The full English breakfast is probably the only food I discovered while living in the UK that endeared me in the slightest to British cuisine. This is probably unfair; I can’t base my opinion of an entire country’s cuisine on dining hall and pub offerings and I’ve never been to the Fat Duck so… yeah, I’m biased. I’ll just reiterate what I’ve said many times before, that it is my understanding that in the UK (or at least, in Cambridge), it is quite difficult to find decent British fare for a reasonable price. Not to mention that every restaurant is a chain and every entrée is served with chipped potatoes. (Example: Brown’s restaurant – kind of decent… but overpriced and A CHAIN.) The exception to this rule is of course, English breakfast, which should really be called brunch. I mean, what a deal! I could eat this at 11 and not be hungry again til 7 (which is remarkable for me).

Anyone who’s been to Cambridge knows about the full English at Copper Kettle on King’s Parade. I mean, the vegetarian full English at this tourist trap could always usually satisfy me (note: the non-vegetarian full English here is horrifying – the sausages taste like they’re filled with sawdust) but they sometimes overcook the eggs and more generally, kind of rip you off. With the regular full English you get a tomato, an egg, bacon, sausage, beans, fried toast and toast. No mushrooms and no black pudding. With the veggie full English you get a few mushrooms, a tomato, two eggs, beans, chips, fried toast and toast. CHIPS?! Ugh so weak. I always substituted the chips for an extra tomato (stingy bastards).

For a mere 50p more one can just get the full English at Martin’s Coffee House, located right next to the Judge on Trumpington Road. Far superior and actually legit full English. Succulent sausages, runny eggs, black pudding (if you’re into that), and when you order the full English, you get a free coffee!

But enough reviewing of restaurants located in places I don’t live anymore.
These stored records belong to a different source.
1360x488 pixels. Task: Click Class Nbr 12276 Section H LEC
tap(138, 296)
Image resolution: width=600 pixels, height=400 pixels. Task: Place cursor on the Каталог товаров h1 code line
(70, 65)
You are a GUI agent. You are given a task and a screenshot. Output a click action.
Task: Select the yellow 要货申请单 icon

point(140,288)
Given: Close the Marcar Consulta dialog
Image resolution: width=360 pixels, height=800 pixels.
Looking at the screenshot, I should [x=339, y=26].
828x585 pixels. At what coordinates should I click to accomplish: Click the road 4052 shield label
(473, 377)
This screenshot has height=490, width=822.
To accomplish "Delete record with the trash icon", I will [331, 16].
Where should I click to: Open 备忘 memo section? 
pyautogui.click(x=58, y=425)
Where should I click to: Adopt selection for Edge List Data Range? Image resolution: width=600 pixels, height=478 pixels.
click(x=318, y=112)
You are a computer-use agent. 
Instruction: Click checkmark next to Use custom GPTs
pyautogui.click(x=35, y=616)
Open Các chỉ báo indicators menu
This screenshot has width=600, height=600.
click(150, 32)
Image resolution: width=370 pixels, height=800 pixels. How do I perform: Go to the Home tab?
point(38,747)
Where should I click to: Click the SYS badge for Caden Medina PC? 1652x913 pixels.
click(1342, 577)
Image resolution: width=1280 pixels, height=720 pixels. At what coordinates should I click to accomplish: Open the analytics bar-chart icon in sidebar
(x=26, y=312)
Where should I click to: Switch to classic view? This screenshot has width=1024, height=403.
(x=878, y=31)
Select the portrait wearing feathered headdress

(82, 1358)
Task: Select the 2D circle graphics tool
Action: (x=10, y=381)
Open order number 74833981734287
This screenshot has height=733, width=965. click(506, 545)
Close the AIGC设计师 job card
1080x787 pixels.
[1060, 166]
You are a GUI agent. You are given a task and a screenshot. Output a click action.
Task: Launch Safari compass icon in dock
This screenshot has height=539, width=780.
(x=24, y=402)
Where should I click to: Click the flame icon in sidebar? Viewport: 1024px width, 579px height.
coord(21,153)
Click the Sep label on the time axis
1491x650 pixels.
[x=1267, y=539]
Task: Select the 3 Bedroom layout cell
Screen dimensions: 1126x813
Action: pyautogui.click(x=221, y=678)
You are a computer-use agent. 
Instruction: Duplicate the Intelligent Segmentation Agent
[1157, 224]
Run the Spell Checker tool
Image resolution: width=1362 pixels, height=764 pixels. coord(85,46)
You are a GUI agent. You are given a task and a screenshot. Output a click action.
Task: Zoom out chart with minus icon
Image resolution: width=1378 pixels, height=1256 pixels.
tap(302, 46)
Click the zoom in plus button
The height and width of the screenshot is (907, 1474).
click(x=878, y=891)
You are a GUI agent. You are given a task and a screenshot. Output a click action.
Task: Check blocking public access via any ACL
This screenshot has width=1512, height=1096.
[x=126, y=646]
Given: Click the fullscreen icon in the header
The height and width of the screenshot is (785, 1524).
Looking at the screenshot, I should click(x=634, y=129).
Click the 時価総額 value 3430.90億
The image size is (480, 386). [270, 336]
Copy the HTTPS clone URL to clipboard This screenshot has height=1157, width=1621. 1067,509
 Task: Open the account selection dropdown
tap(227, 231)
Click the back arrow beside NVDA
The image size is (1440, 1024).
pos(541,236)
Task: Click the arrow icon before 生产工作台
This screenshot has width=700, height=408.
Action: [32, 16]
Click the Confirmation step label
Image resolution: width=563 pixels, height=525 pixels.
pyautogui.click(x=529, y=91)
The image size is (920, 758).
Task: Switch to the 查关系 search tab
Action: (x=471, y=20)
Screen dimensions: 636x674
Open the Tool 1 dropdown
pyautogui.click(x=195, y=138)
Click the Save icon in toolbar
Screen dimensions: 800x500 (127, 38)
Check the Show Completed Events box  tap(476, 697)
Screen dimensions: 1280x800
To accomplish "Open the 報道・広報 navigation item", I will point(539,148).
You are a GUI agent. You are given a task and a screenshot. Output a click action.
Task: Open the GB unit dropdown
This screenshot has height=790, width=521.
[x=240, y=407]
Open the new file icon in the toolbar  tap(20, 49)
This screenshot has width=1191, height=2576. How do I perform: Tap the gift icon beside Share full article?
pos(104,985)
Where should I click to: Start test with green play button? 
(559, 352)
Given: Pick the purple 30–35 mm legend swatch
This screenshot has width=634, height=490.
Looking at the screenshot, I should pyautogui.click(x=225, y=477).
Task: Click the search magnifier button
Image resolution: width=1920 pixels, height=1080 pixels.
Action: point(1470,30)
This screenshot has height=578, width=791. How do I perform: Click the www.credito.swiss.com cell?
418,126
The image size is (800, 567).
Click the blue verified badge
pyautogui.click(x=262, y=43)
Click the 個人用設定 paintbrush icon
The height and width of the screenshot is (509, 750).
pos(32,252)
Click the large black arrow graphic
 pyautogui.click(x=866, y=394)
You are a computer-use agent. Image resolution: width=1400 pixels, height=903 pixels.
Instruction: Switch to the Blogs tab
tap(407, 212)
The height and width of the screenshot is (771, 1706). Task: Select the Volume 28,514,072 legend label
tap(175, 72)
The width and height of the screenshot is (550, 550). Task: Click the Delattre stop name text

Let’s talk the present. Let’s talk the Bay Area. I don’t know of any breakers joints around here serving up the full English, and a cursory search on Yelp doesn’t yield any promising leads. Up until two or three weeks ago, it had been over a year since I’d indulged in this greasy orgy of pork, carbs and cholesterol. Two Sundays ago I woke up ravenously hungry after a night of scant eat and ample drink. Seeing as my IPhone was next to the bed I decided to check Facebook, only to see a friend’s status update detailing how he’d just finished eating a glorious English breakfast prepared for him by our friend Grisha. I was struck with a jealousy and craving so violent that I immediately drove myself to Berkeley Bowl to get the ingredients for an English breakers of my own.

Brace yourself for a jolly good ol’ food pornorific time!

There was no cumberland or other vaguely British style pork sausage to be found at BB. The closest thing they had was a spicy Italian pork sausage. Lame. Also, I believe field mushrooms are supposed to be the standard in the UK but I got some brown ones instead. And, being the unadventurous American I am, I decided to forgo the black pudding (and I doubt BB has it anyway).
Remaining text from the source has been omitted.